Recent NFB research results, released in 2013 from a study at the University of Western Ontario, conclusively indicate that neurofeedback offers ways to train the brain that support its ability to choose where it places its focus of attention. The research, achieved by studying 21 survivors with PTSD related to childhood abuse, used functional magnetic resonance imaging (fMRI) in conjunction with EEG to assess whether neurofeedback could help adjust emotional processing in PTSD. Patients’ resting-state brain activity was captured just prior to and again after a 30-minute NFB session.
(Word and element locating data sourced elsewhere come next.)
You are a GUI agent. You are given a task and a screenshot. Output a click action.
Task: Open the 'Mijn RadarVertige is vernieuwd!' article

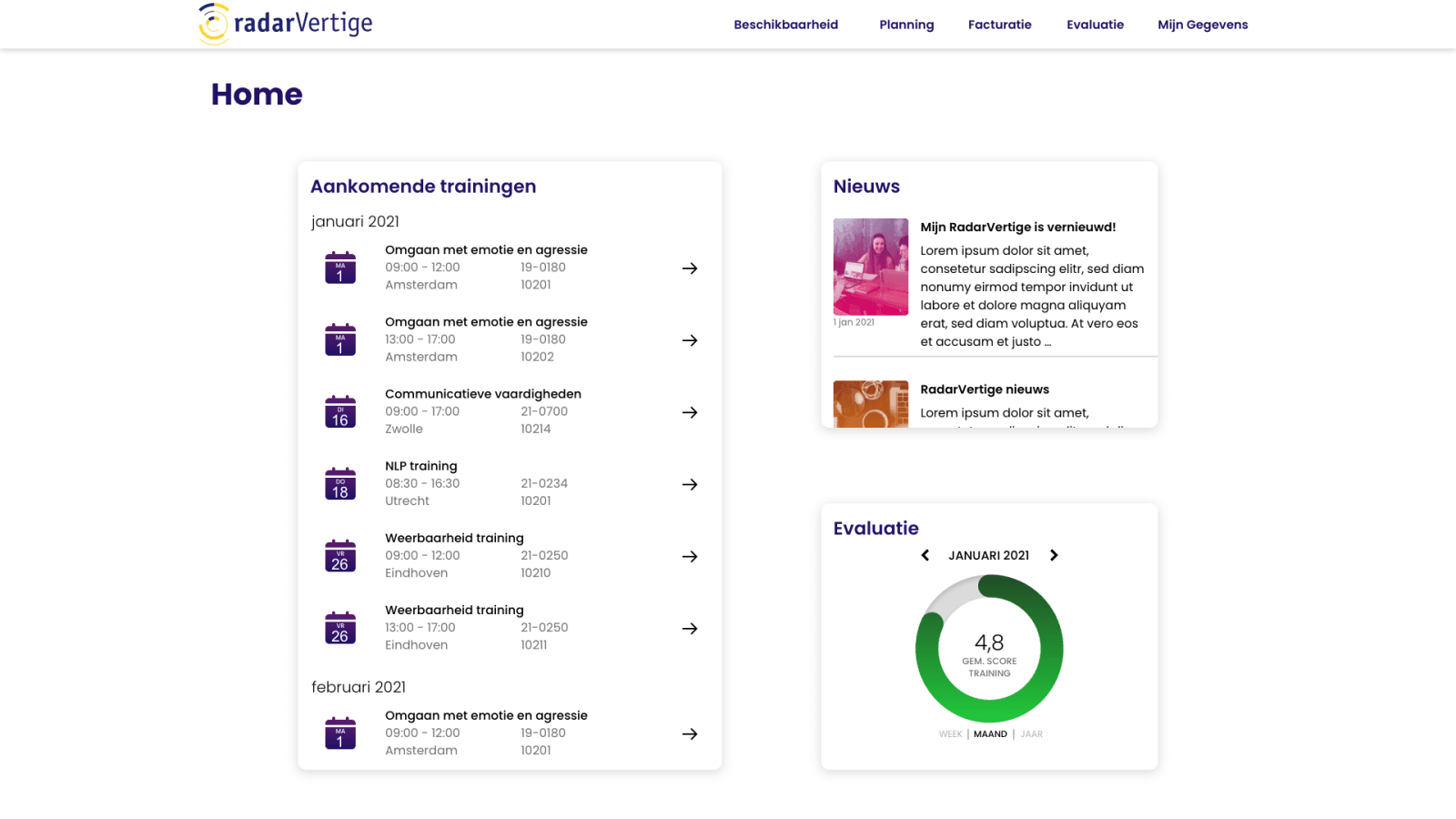pos(1017,228)
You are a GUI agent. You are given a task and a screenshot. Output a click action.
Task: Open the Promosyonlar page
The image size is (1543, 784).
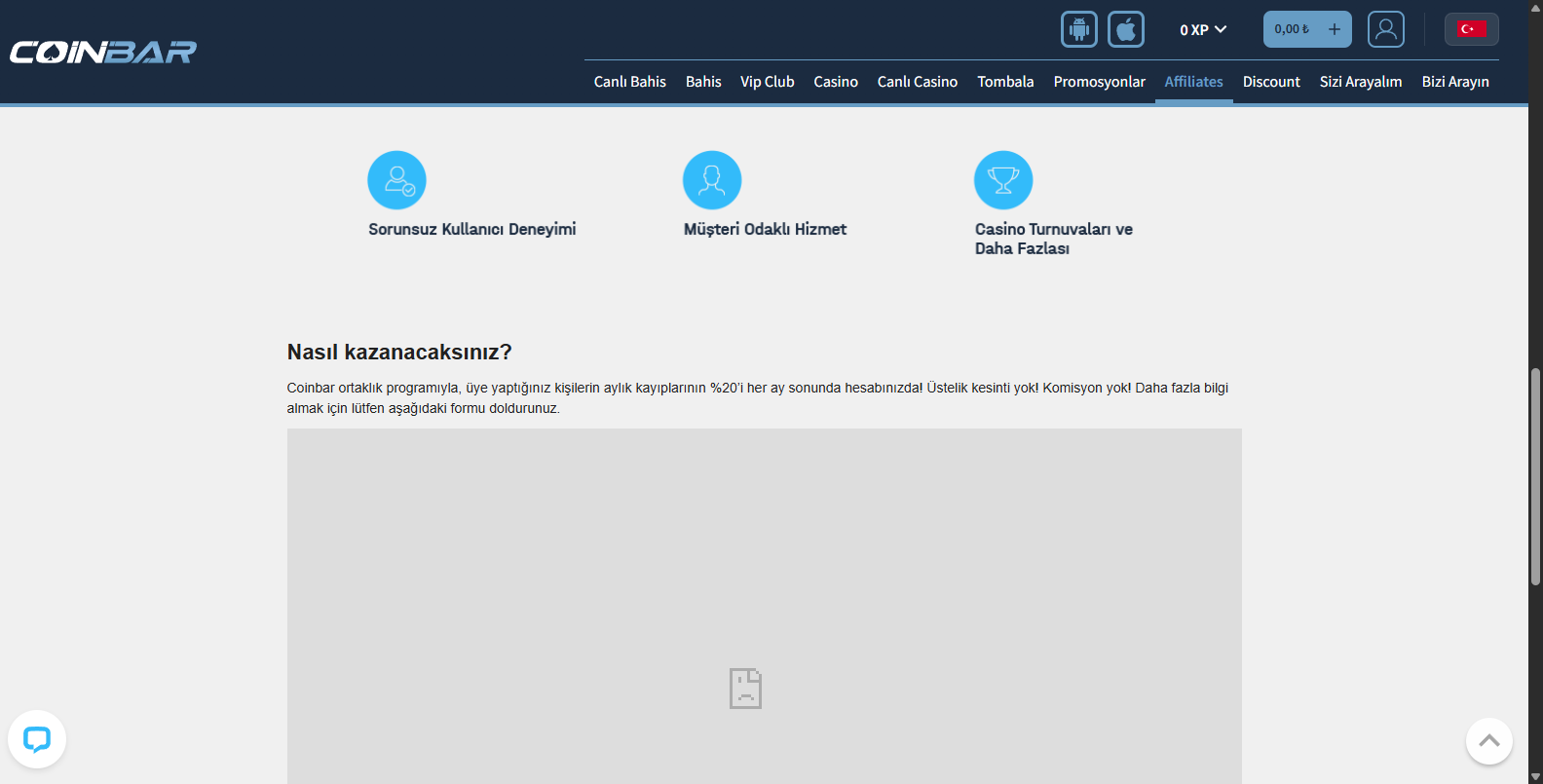click(1099, 82)
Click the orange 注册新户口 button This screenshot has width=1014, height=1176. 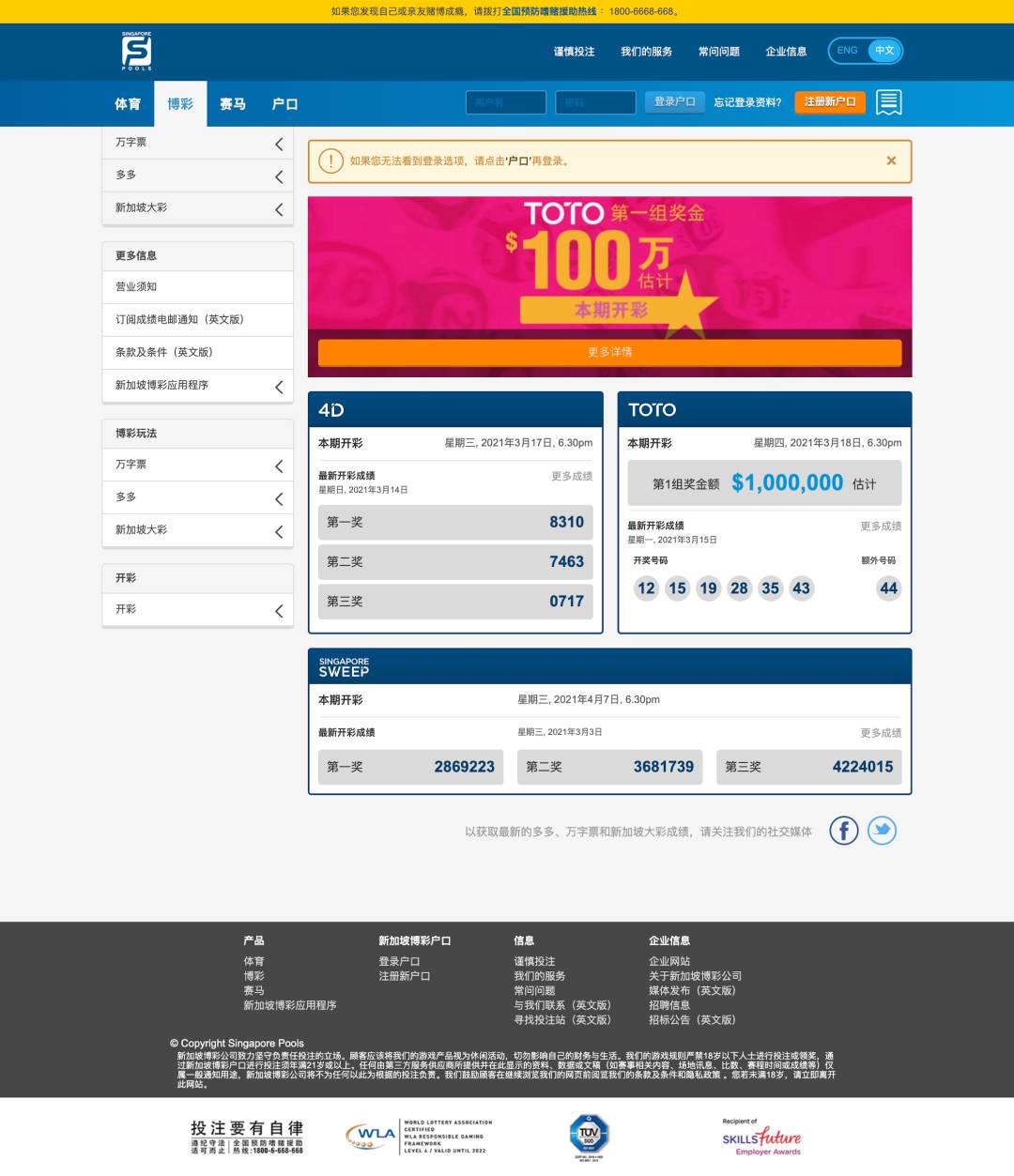[830, 102]
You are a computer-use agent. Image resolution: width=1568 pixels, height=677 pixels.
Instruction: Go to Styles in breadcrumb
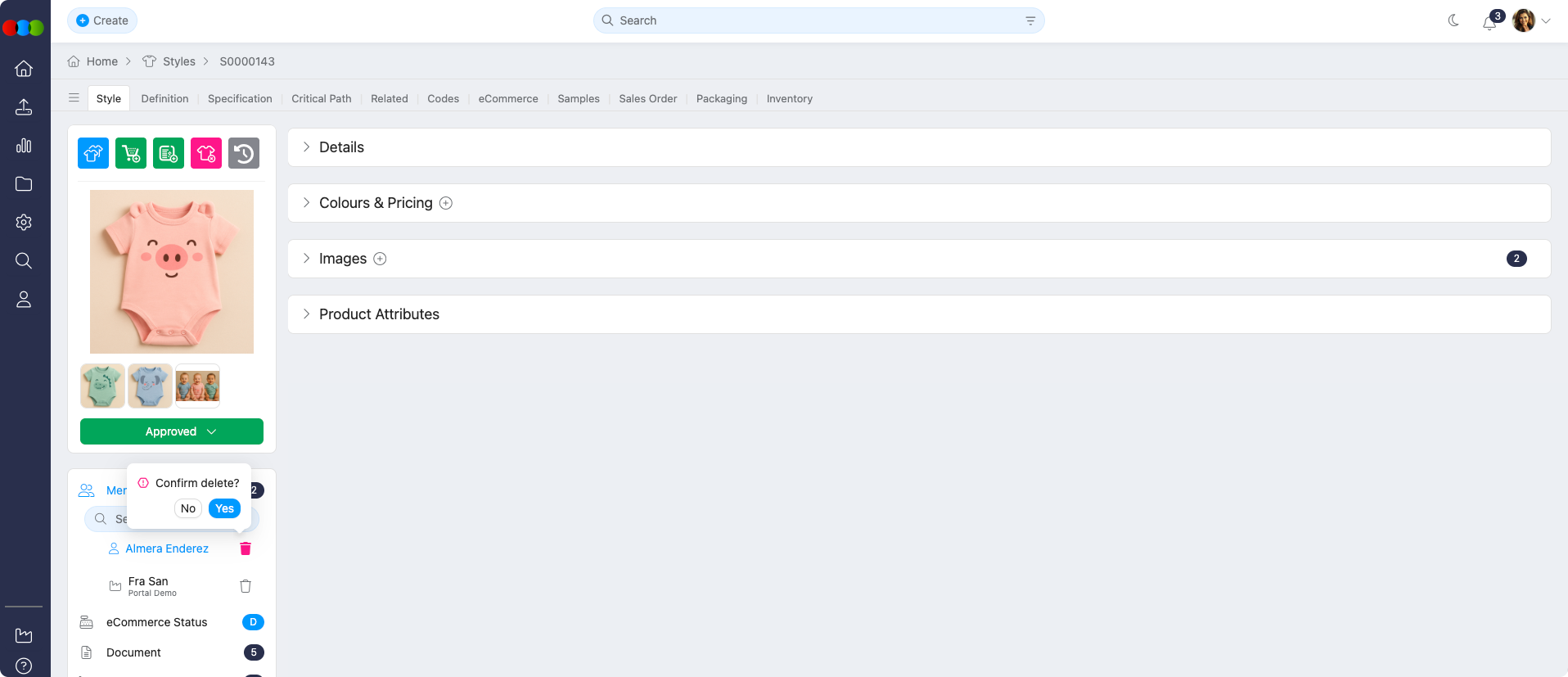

The results were clear: The EEG and fMRI network activities (plus subjects’ self-reported changes in calmness) qualified NFB’s ability to modify aspects of the brain involved in emotional processing.

This proves that crucial brain networks involved in moderating emotion and cognition in PTSD can be recalibrated through NFB.

Scientifically, of course, this news is a big win in the fields of PTSD treatment and NFB, as the results suggest even more concretely that not only can the brain change but we can choose how it changes and then bring about those changes ourselves through specific repetitive actions. But I’m not a science geek. When I hear this kind of news, I don’t think of synapses or neurons, the possibilities of imaging apparatus, or the exultation of scientists who worked hard to develop a successful experiment. I think of the 21 subjects who went from feeling out of control in their own minds and bodies to recognizing there is a way for them to reclaim the bits and pieces of themselves that trauma stole away. I think of the suffering of every PTSD survivor worldwide and how many are overmedicated or die from accidental overdoses.

The research results are exciting, as they point to a noninvasive, nonchemical, nontraumatic way of bringing peace and healing to those who are deeply suffering. One day we might heal millions of people, and I want to high-five the researchers and all the NFB practitioners who help survivors transform dysfunctional neural networks into new and more highly functional minds.

2 Comments

  • Melissa
    Posted April 12, 2016 12:04 pm 0Likes

    A lot of my childhood trauma that still effects me as a 35 year old today, happened from the time I was a baby to 5 years old, before my father died. I only remember small bits and pieces but I was living in a very abusive atmosphere daily. If you cannot remember memories can this type of treatment help?

    • Kyle Schlapkohl
      Posted April 12, 2016 12:56 pm 0Likes

      An important thing to remember is that each possible path to personal transformation is different for each person. So, taking the first step is the hardest and most important part of the process.